« WITH ONE YEAR TO GO, A NUMBER OF BUSINESSES ADMIT THEY WON’T BE READY FOR GDPR »

Tyrone Stewart

Earlier this year, we published an article explaining GDPR in a nutshell.

We set the importance of it and what risks will Companies face by 2018.

Here is a reminder checklist of all the requirements to implement in your company to be compliant.

First let’s understand who are the main actors:

• Data subject: It is the customer, employee or user. The person who entrusted you with their personal data.
• Data controller:  Your company. It is the responsible party in deciding what happens to the data.
• Data processor: It is the entity that handles personal data and is mandated by data controller.

– Accountability & Data protection: It is important for all companies to raise awareness to Privacy issues to match privacy compliance into the mindset of the employees.

For that, companies need to set a privacy governance mode, put in a place a DPO or a local representative in case the company is not located in EU. Training employees is a major requirement to implement. Also make sure to check your insurance coverage.

As a controller, you’re responsible for the data you hold. This means that you need to take steps to protect it and can demonstrate them to Data Protection Authorities (DPAs).

Companies need to have a complete documentation to demonstrate compliance. For that, an implementation of a data protection policy is necessary, as well as a privacy compliance audit.

In other words, you need to secure the data your organization holds. This can sometimes translate into military grade encryption but can also involve tutoring your employees on data handling best practices.

– Processors & Consent: Systems must be able to handle removal requests.

Consent is one of the fundamental aspects of the GDPR. Companies will now need to obtain consent from their customers for every usage of their Personal data.

Data subjects must also be able to withdraw consent at any time.

– Notices: Notices for HR and Customers must be clear, concise, informative and GDPR compliant.

In case of criminal records check up, the company must get an approval by the law.

Does your company have privacy notices? Are you processing any sensitive personal data? Are the requirements for GDPR satisfied? You must make sure systems accommodate withdrawal requests.

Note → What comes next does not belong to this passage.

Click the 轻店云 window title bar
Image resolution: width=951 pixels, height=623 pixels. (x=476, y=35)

– Data subject rights and procedure: The GDPR also grants an enhanced set of fundamental rights to data subjects. These include:

1. Right to be forgotten (or right to erasure) — subjects can request for their data to be erased when it’s no longer necessary for their original purpose.
2. Access & rectification— subjects must also be able to access their personal data and modify it.
3. Portability— controllers need to provide all personal data they have on a subject when requested, in a portable and readable format.

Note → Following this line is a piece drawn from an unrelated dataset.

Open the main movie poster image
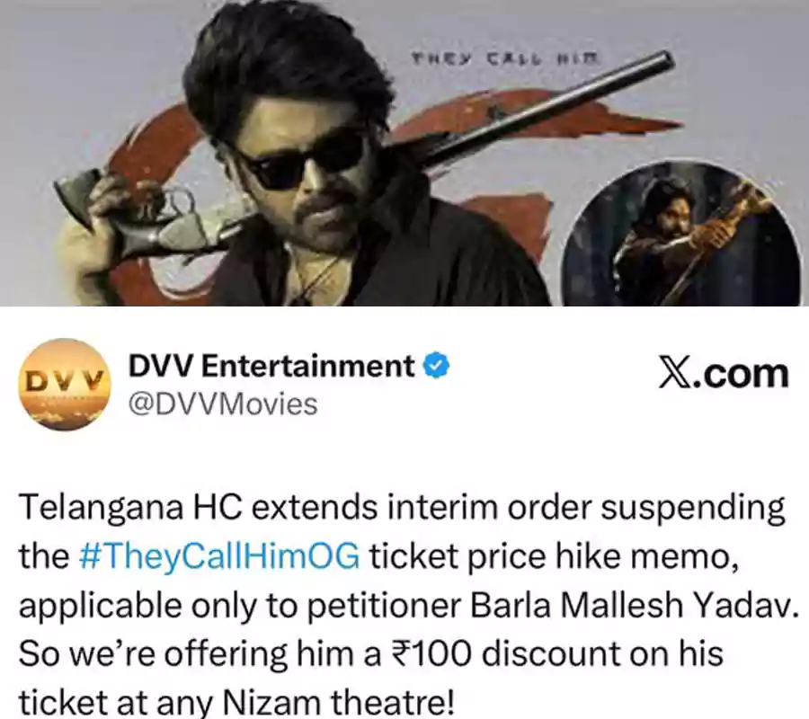Image resolution: width=809 pixels, height=719 pixels. click(x=405, y=153)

These must be clearly mentioned in the notices given to data subjects.  For that, companies must update privacy policy and internal processes, and ensure technical and operational processes are in place to ensure this data portability.

– Record of processing: record of processing activities, description of categories of data, security measures…

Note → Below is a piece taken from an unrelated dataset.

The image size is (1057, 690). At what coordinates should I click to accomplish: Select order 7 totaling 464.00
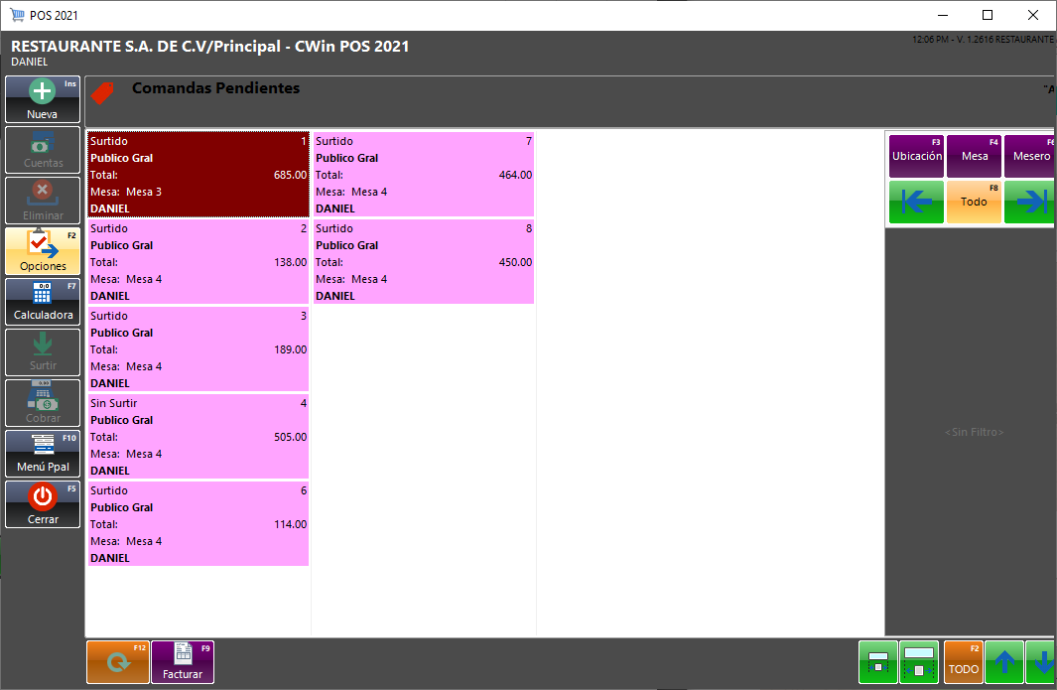(x=424, y=175)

You must identify all data processed in a detailed record of processing.

– Privacy and design: Data protection requirements to be considered when new technologies are designed or on boarded. This means that security must be built into products and processes from day one. Companies must then put in place a privacy impact assessment protocol, ensure processes are in place to embed privacy by design into project.

– Contracting and procurement: Customer agreement and third party vendor agreements will need to be updated to ensure they reflect the new GDPR requirements and flow down obligations which must be complied with by parties processing European personal data on your behalf.

Companies must ensure procurement process has controls to ensure privacy by design.

– Personal data breach: Data breach notification regime. Act quickly (within 72 hours), mitigate losses and do not forget notifications to regulators and affected data subjects.

– Data export: Transfer is only allowed to countries with the same level of protection, outside E.U. This is why companies must identify all cross-border data flows and review data export mechanisms.

To conclude, you must:

• Check how your company is storing personal data and ensure that the methods being used are protected.
• Adapt your customer touchpoints to support subject’s rights, such as data portability.
• Make sure everyone who handles personal data within your organization understands what these changes mean.
• Choose the entities you share your users’ personal data carefully, as a small mistake might dictate the end of your business.
• If you already rely on 3rd parties to handle personal data, verify that these are already GDPR compliant or that they will be by May 2018.